This duplication increases storage costs but eliminates the need for secondary indexes and scatter-gather queries. Write operations must update all denormalized copies atomically or accept eventual consistency between related rows.

Operational complexity increases compared to managed relational databases. Column-family stores require cluster management, compaction tuning, replication monitoring, and capacity planning across distributed nodes. Teams must develop expertise in partition key design, consistency level selection, and cluster topology configuration. Small datasets that fit comfortably on a single server rarely justify this operational overhead.

Implementation Approaches

Data modeling strategies in column-family stores differ fundamentally from relational normalization. The approach begins with access pattern identification rather than entity relationship modeling. Each distinct query pattern may require a separate physical table optimized for that specific read or write path.

The wide-row pattern stores related data in a single row with many columns, typically using compound column names to encode multiple dimensions. Time-series applications use this extensively:

RowKey: sensor:device123
Columns:
  temperature:2025-01-15:00:00 = 72.5
  temperature:2025-01-15:01:00 = 72.8
  temperature:2025-01-15:02:00 = 73.1
  humidity:2025-01-15:00:00 = 45
  humidity:2025-01-15:01:00 = 46
  ...

This pattern supports efficient range queries over time intervals without scanning multiple rows. The tradeoff involves row size management, as infinitely growing rows eventually degrade performance.
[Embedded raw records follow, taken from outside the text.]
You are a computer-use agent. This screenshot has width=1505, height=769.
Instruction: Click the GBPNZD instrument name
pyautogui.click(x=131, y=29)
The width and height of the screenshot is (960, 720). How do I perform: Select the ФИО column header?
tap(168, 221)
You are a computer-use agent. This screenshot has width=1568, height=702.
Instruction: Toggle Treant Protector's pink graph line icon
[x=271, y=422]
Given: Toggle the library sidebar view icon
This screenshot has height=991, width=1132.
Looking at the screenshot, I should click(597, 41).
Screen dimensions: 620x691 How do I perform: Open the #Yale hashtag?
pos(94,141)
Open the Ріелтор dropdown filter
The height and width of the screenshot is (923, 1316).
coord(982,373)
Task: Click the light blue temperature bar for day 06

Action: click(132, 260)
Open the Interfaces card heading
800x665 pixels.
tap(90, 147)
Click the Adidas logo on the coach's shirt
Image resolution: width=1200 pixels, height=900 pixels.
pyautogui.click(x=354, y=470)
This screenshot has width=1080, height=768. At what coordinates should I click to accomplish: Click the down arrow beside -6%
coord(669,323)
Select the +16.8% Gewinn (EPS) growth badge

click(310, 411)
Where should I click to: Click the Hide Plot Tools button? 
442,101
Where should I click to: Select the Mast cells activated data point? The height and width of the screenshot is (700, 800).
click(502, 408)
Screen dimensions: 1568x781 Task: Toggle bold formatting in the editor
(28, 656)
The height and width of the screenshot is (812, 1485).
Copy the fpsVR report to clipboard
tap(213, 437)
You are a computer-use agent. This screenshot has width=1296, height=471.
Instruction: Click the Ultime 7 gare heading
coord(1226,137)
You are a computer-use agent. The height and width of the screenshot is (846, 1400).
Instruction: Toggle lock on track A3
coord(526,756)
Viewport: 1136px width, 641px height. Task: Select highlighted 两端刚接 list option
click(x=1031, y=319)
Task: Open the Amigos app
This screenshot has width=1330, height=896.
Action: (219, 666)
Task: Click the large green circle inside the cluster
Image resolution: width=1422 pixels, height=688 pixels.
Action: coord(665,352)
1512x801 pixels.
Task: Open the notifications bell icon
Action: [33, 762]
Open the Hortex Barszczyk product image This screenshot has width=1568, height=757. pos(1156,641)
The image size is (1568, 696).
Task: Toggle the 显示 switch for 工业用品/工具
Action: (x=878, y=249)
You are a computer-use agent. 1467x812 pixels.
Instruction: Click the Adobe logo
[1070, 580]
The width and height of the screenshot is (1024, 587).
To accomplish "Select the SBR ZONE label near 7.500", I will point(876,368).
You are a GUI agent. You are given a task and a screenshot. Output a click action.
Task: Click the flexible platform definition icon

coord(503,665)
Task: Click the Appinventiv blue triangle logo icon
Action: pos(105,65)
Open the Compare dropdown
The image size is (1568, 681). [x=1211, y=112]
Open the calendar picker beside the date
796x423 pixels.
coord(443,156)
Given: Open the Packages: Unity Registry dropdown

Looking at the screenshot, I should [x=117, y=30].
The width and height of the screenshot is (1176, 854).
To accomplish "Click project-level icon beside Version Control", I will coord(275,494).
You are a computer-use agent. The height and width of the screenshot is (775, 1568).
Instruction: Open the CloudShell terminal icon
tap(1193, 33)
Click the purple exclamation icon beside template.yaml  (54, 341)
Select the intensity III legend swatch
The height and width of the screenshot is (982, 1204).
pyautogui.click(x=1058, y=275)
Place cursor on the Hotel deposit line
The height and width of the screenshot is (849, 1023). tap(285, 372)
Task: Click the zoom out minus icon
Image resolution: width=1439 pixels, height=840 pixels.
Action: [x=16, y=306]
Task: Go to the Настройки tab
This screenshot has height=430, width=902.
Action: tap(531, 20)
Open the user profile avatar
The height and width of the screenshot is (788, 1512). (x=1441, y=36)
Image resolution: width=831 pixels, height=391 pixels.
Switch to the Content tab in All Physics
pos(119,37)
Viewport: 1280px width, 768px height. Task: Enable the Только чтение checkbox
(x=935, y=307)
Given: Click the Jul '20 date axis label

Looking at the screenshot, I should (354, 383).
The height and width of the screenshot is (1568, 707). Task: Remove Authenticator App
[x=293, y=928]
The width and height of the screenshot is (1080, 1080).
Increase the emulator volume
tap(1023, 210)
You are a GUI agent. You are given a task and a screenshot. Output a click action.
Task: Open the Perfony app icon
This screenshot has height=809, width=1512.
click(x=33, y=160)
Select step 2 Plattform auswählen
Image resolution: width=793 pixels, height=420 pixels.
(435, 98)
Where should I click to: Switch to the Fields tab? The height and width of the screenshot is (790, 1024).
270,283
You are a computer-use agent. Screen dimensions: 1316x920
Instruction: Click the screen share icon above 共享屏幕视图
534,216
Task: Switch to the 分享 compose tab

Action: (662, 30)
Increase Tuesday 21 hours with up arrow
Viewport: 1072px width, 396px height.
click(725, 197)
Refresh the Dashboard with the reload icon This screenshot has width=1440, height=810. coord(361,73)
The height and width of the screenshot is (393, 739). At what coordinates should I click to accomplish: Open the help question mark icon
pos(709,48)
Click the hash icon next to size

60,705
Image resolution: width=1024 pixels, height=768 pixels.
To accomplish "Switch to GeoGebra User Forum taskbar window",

Bucketing strategies partition time-series data across multiple rows:

# Time-bucketed approach
def generate_row_key(device_id, timestamp)
  bucket = timestamp.strftime("%Y-%m-%d") # Daily buckets
  "sensor:#{device_id}:#{bucket}"
end

# Creates separate rows for each day
row_2025_01_15 = generate_row_key("device123", Time.parse("2025-01-15"))
# => "sensor:device123:2025-01-15"

row_2025_01_16 = generate_row_key("device123", Time.parse("2025-01-16"))
# => "sensor:device123:2025-01-16"

The composite key pattern incorporates multiple attributes into the row key to support different query dimensions. A messaging application might use sender-receiver-timestamp combinations:

RowKey: message:user123:user456:2025-01-15:14:30
Columns:
  subject = "Meeting reminder"
  body = "Don't forget about tomorrow's meeting"
  status = "read"

This approach enables efficient queries for messages between specific users within time ranges. However, querying all messages for a user across all conversations requires maintaining a separate index structure.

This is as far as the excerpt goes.